Still, there’s a lot of potential here – in a reversion of the role that stock cars used to play in relation to the actually stock production cars they were based on.

Back in the day, Dodge built 426 Street Hemi-equipped Chargers designed to become 200 MPH Chargers on the high ovals. The stock engines you could buy were modified into race car engines. Today, the stock car Camry doing 200 MPH laps around Daytona is powered by an engine built specifically for racing that isn’t based on any engine Toyota sells in a stock production car.

But that doesn’t mean you couldn’t modify the production Camry’s V6 to deliver race-car performance.
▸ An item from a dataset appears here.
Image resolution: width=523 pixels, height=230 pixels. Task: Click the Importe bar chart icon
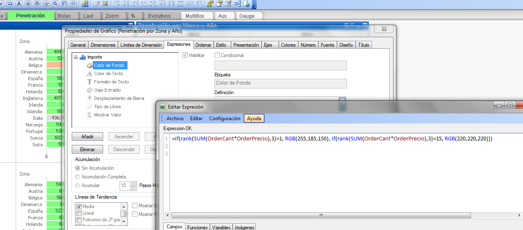pyautogui.click(x=82, y=57)
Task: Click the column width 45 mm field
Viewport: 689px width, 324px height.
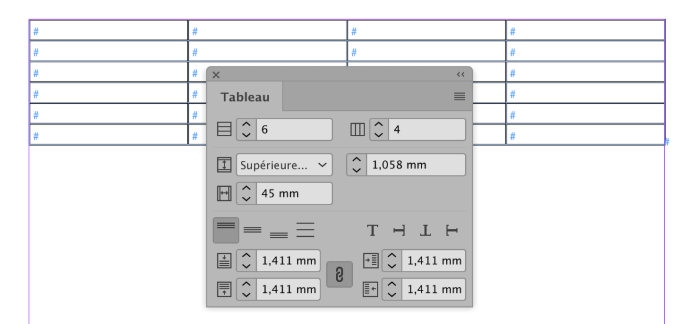Action: click(294, 193)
In part because you have two more cylinders to work with than in rivals that have only four.

Which in a way, it already does.

A stock Camry – not even TRD’d – is quicker than classic muscle car heavyweights like the 1970 Dodge Charger Daytona 426 Hemi – which needed about 5.8 seconds to get to 60 MPH.

And now the TRD Camry has the looks to match – including the wing.

At The Curb

The Camry became a lot sportier looking when it was redesigned in 2018. Probably because Toyota knows the market for family cars is rapidly becoming the market for family crossovers – which are roomier-for-the-dollar.

Hence the more visual appeal – directed toward people who can indulge looks because maybe they haven’t got kids yet.

And now look at this one. In red- with the gloss black roof and matching chin and trunk spoiler. All it needs is a shaker hood scoop and a screaming chicken decal on its hood.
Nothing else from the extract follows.